4

I'm trying to convert a string from this: “é” to this: “é”. It's a latin1 character but I can't do it right. So far I've tried two functions but none of them give me the right output.

$translation = 'Copà © rnico was Italian';
$translation = mb_convert_encoding($translation, 'utf-8', 'iso-8859-1'); //opt 1
$translation = iconv('utf-8', 'latin1', $translation); //opt 2

I'm getting this data from an Api so I don't know what's going on in the database. This is the string in Spanish: Copérnico es italiano. This is the data from the API: Copà © rnico is Italian This is the result with $translation = bin2hex($translation); 436f70c38320c2a920726e69636f206973204974616c69616e

What's the right way to go? Greetings.

### Set task:
In the encoding question above, which two PHP functions were tried for the conversion?

### Records shown:
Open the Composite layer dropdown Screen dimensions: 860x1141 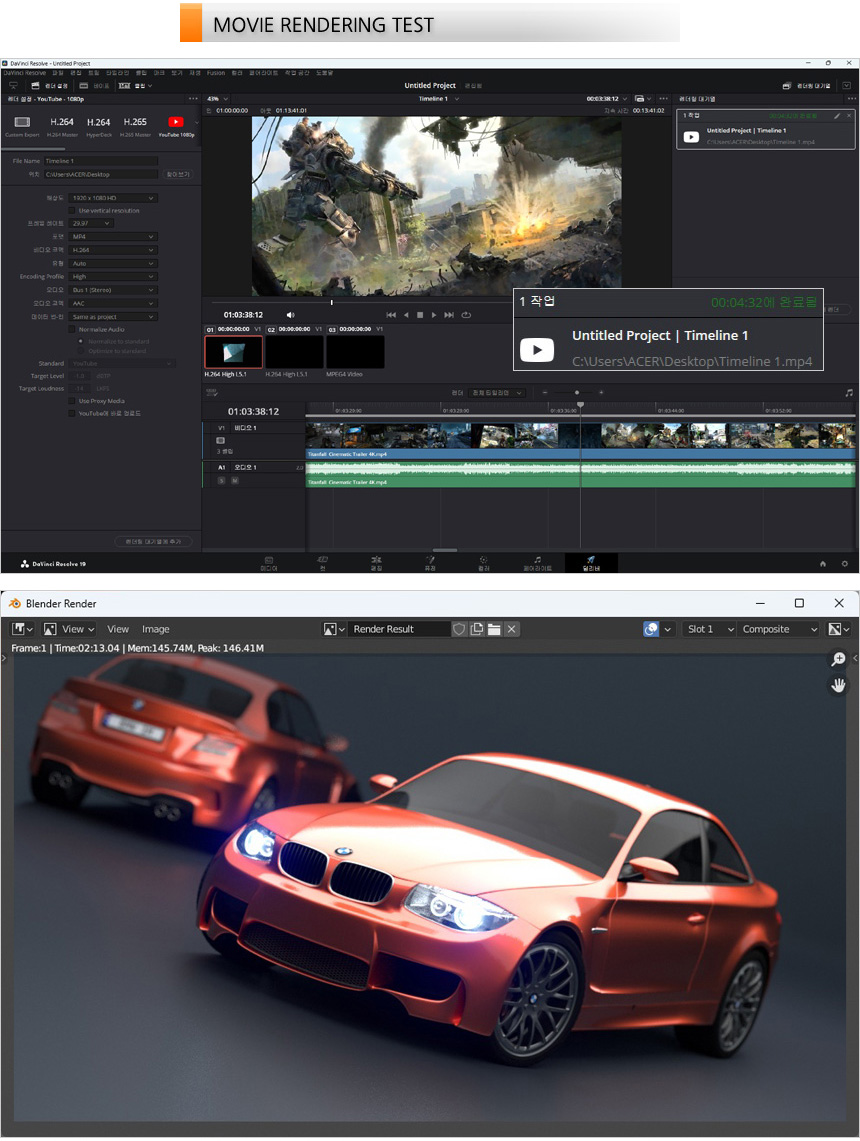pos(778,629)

...

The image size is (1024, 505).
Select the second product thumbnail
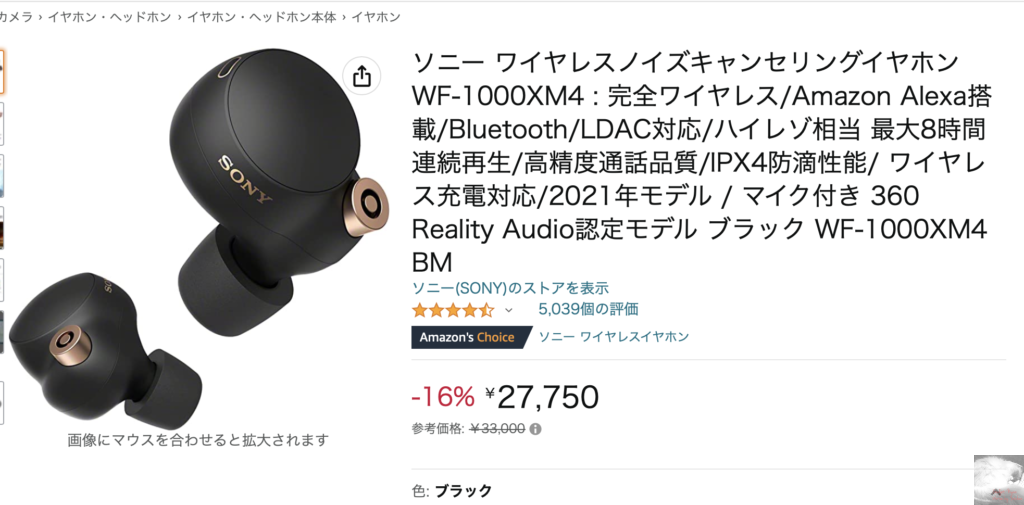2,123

### Response for this exercise:
mb_convert_encoding and iconv